Heart Stent Procedure | Stent Procedure Materials, Types, Contraindications & The Candidates

Stent Function, Material, and Types

So, what is a vascular stent? A stent is a short hollow expandable tube placed inside the lumen of an artery or vein to allow unobstructed flow of the blood. The procedure in which stents are implanted in the lumen of the blood vessel using a catheter will be discussed in detail later. Stents are made of metal mesh that helps it expand when placed inside the vessel. The idea of the stent is to restore the adequate blood supply of a certain organ by maintaining the patency of the supplying blood vessel (scaffolding) with fewer risks of restenosis. The procedure in which the stent is implanted is called stent angioplasty.

There are different materials from which stents are made. stents have metal mesh wire used to be made of stainless steel. However, Platinum-chromium, cobalt-chromium, nickel-titanium alloys, and tantalum have recently substituted stainless steel as they offer better structural durability and flexibility with thinner struts. Since the 80s, stents were adopted widely in clinical trials which eventually resulted in shaping their current form. Nowadays, stents have mainly two types which we will discuss separately:

1) Bare Metal Stents (BMS): are the traditional stents that were approved by the medical community in 1986 after proving their superiority over balloon angioplasty. The design and materials used in BMS are developed to overcome its poor flexibility and thick struts. Bare metal stents could be self-expanding or balloon expanding. Although BMS was an excellent solution for vascular occlusion and offered great results, acute and subacute restenosis of the unblocked portion was a little common complication. Doctors found that blood clots get stuck in the stents causing partial obstruction of the bloodstream and 25% of patients may need another procedure within six months after the procedure. Therefore, doctors had to give double anti-platelet therapy (DAPT) to their patients who underwent stenting to prevent the recurrence of stenosis.

2) Drug-Eluting Stent (DES): was introduced to the medical community in the late 90s when a Brazilian interventional cardiologist called Eduardo Sousa succeeded in performing the first-in-human sirolimus Drug-Eluting Stent implant in Sao Paolo, Brazil. Doubtlessly, Dr. Sousa had taken a step forward in revascularization and encouraged cardiologists to develop second and third generations of DES. Drug-eluting stents (DES) were created to particularly overcome the restenosis issues associated with BMS. They are made up of a BMS covered with a polymer that slowly releases medication to suppress the cell growth that may lead to restenosis. The potential risk of restenosis has been reduced significantly by the action the drug has been released by the polymer. DES releases the pharmacological agents for six to nine months.

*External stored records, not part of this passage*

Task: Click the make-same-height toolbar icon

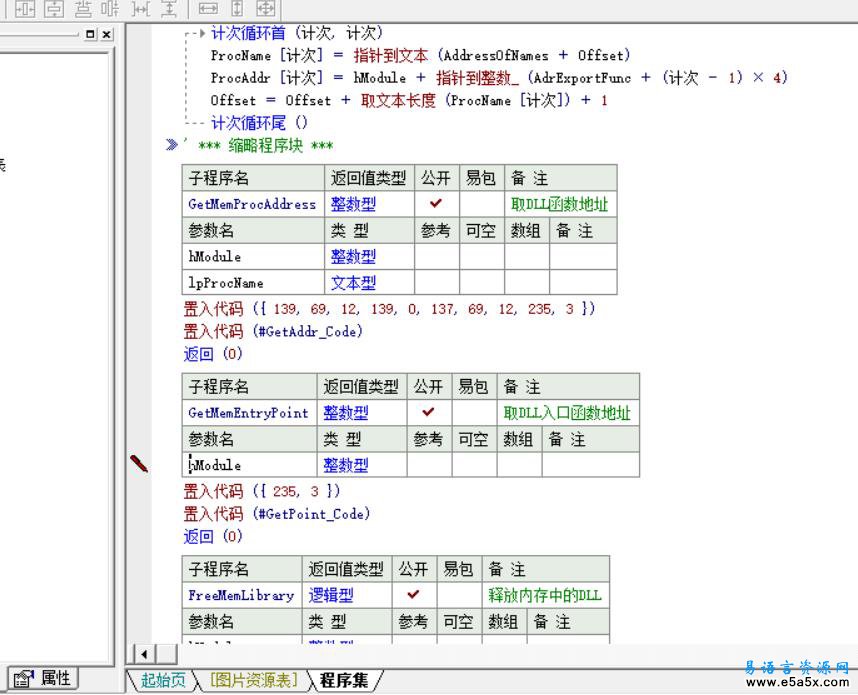Action: pos(238,8)

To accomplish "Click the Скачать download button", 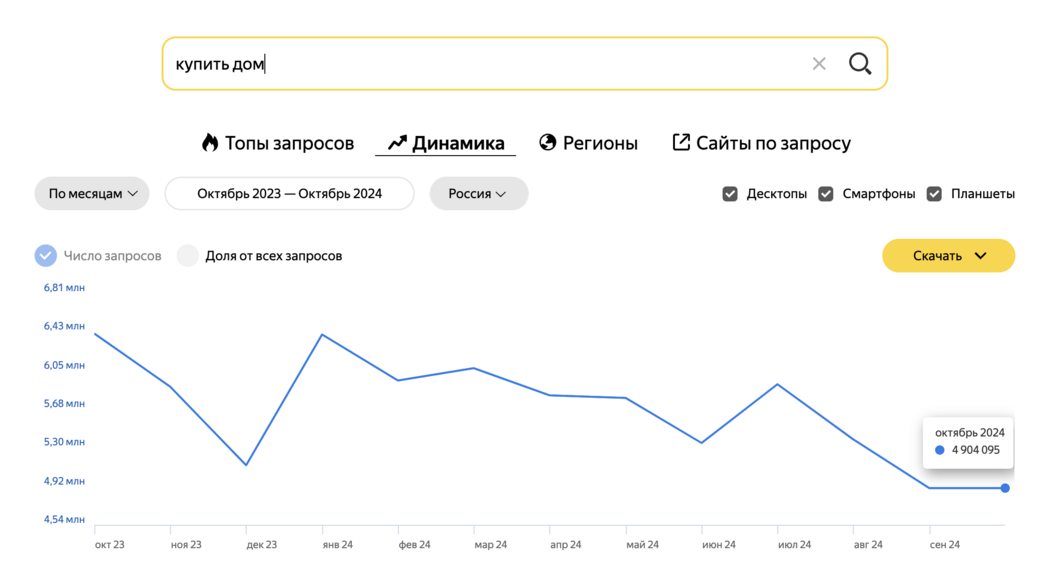I will tap(948, 256).
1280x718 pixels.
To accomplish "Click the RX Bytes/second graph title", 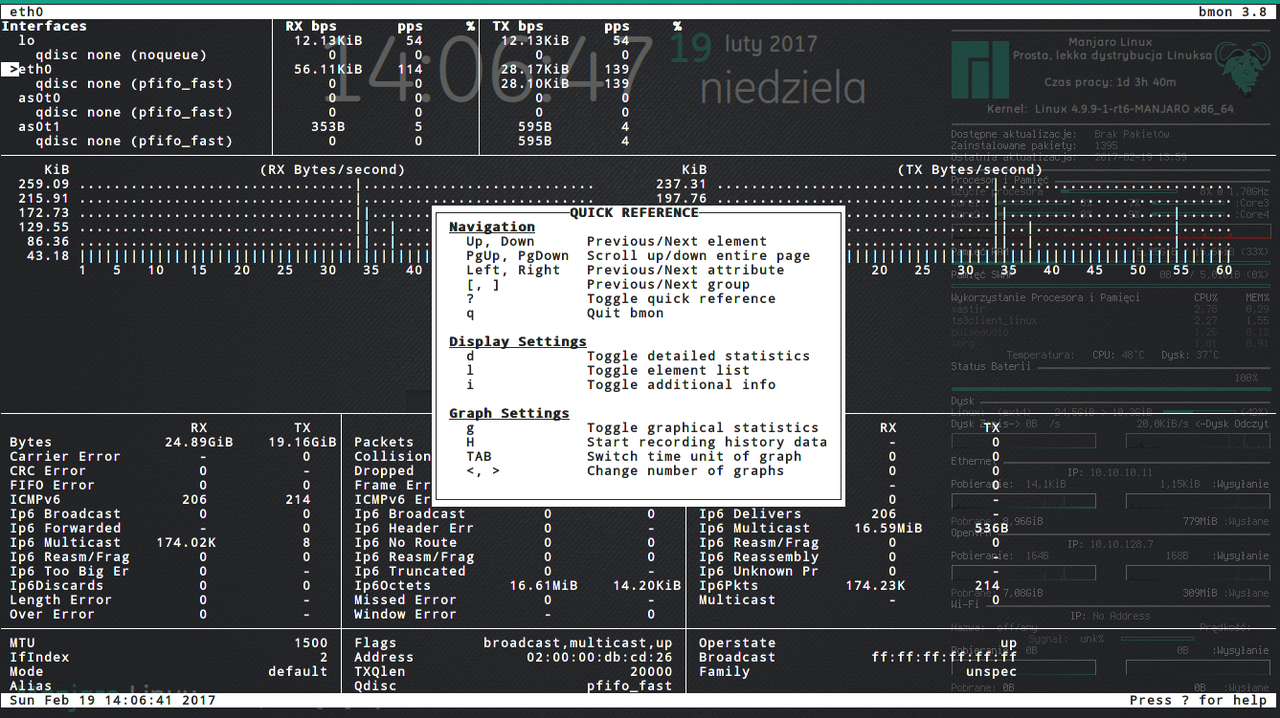I will (333, 170).
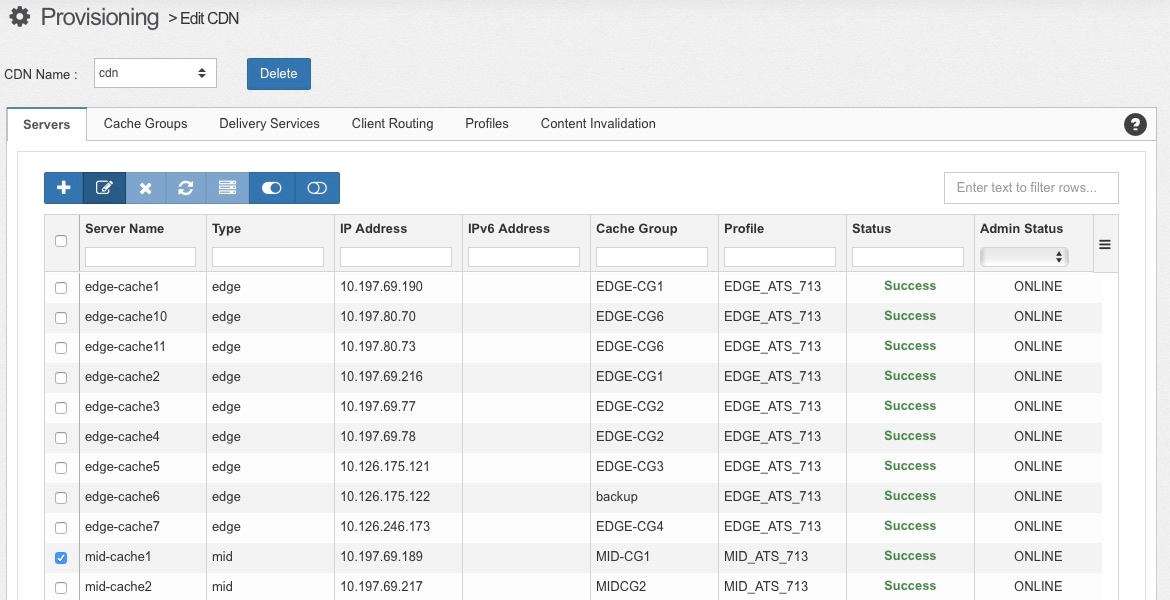Expand the Admin Status filter dropdown
Image resolution: width=1170 pixels, height=600 pixels.
click(1024, 257)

In 2003, johnson & johnson and cordis corp. had developed the first generation of DES approved by the FDA and called it CYPHER. The active agent released from the CYPHER stent was macrocyclic lactone, sirolimus which is a class of drugs that have a broad spectrum of action (antibiotic, antiproliferative and immunosuppressive). The first generation of DES was coated with a durable non-degradable polymer such as polyethylene-co-vinyl acetate (PEVA) and poly n-butyl methacrylate (PnBMA). This generation of DES was believed to have a controversial correlation with the incidence of MI (myocardial infarction)

The second generation of DES came out after a few years of the first generation. In this generation, doctors applied functional and structural modifications as Polymers were composed of newer, more biocompatible materials including zotarolimus, everolimus, and novolimus, resulting in a quicker onset of drug elution and better anti-proliferative action. Furthermore, pharmacological companies developed DES with biodegradable polymers which simply break down once it finishes releasing the drug leaving a bare-metal stent.

Since FDA approved the second generation of DES in 2008, it has become the option of choice, especially for patients with CAD (coronary artery disease). By 2017, eight companies were providing second-generation DES in the market. Currently, DES is used widely as it provides a non-invasive solution instead of the bypassing procedure. Cardiologists usually favor DES over BMS, they predict that DES will undergo more adjustments to fit almost every case scenario of arterial narrowing.